Invasione programmata

Como: clandestini e "No borders" hanno tentato di paralizzare il traffico in città

Immigrati accampati nella tendopoli della stazione ed estremisti dei centri sociali provano a invadere la principale via di accesso. Venerdì arriva Salvini

Redazione
Como: clandestini e "No borders" volevano bloccare la  città, fermati dalla Polizia

Protesta contro la chiusura della frontiera. Foto ANSA

Continuano a creare problemi i clandestini accampati nella tendopoli abusiva presso la stazione di Como San Giovanni. Dopo averli spinti nei giorni precedenti ad uno "sciopero della fame" e averli aizzati contro i finanzieri, nel pomeriggio di lunedì 12 settembre gli estremisti dei centri sociali che manovrano gli immigrati hanno pensato bene di portarli verso la principale arteria di accesso al capoluogo lariano, per cercare di bloccare la circolazione delle auto in segno di protesta.

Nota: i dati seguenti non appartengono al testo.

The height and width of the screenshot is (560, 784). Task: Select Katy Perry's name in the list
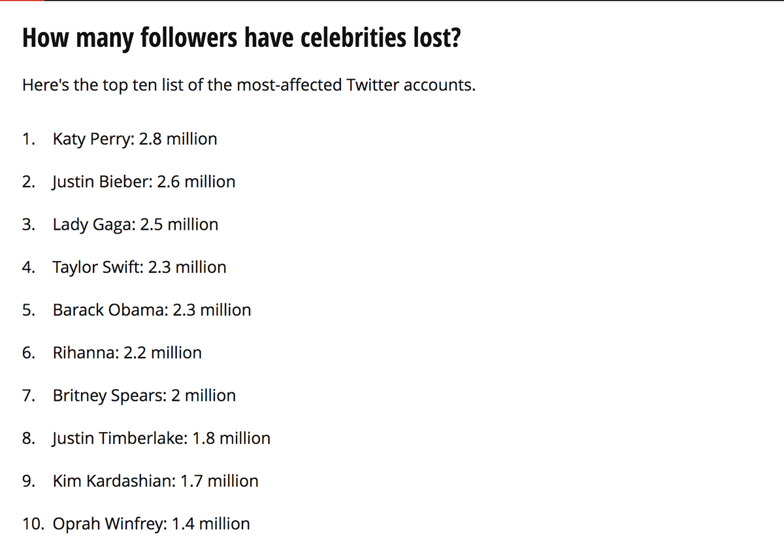[x=93, y=139]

Poco prima delle 18, i "No borders" si sono incamminati insieme a un centinaio di clandestini verso Via Napoleona, con l'intenzione di invaderla all'altezza di Piazza Camerlata, ma sono stati fermati dall'intervento congiunto di Polizia e Guardia di Finanza, che li hanno intercettati nella zona della moschea abusiva di Via Domenico Pino. I "manifestanti" sono stati quindi convinti a lasciar perdere e sono stati riaccompagnati alla stazione, cercando di non intralciare il traffico: sono stati scortati prima lungo Via Napoleona e poi in Via Regina Teodolinda, per tornare in stazione.

"A Como stanno succedendo cose inaudite - dichiara la segretaria cittadina della Lega Nord, Alessandra Locatelli - che non possiamo tollerare. Dobbiamo scendere in piazza, queste persone che oggi volevano bloccare la nostra città se ne devono andare tutte a casa loro". Proprio il segretario federale leghista, Matteo Salvini, sarà a Como venerdì 16 settembre, alle ore 14, per intervenire in Via Garibaldi a un presidio organizzato dal Carroccio lariano dallo slogan chiaro ed inequivocabile: "Via i clandestini da Como!"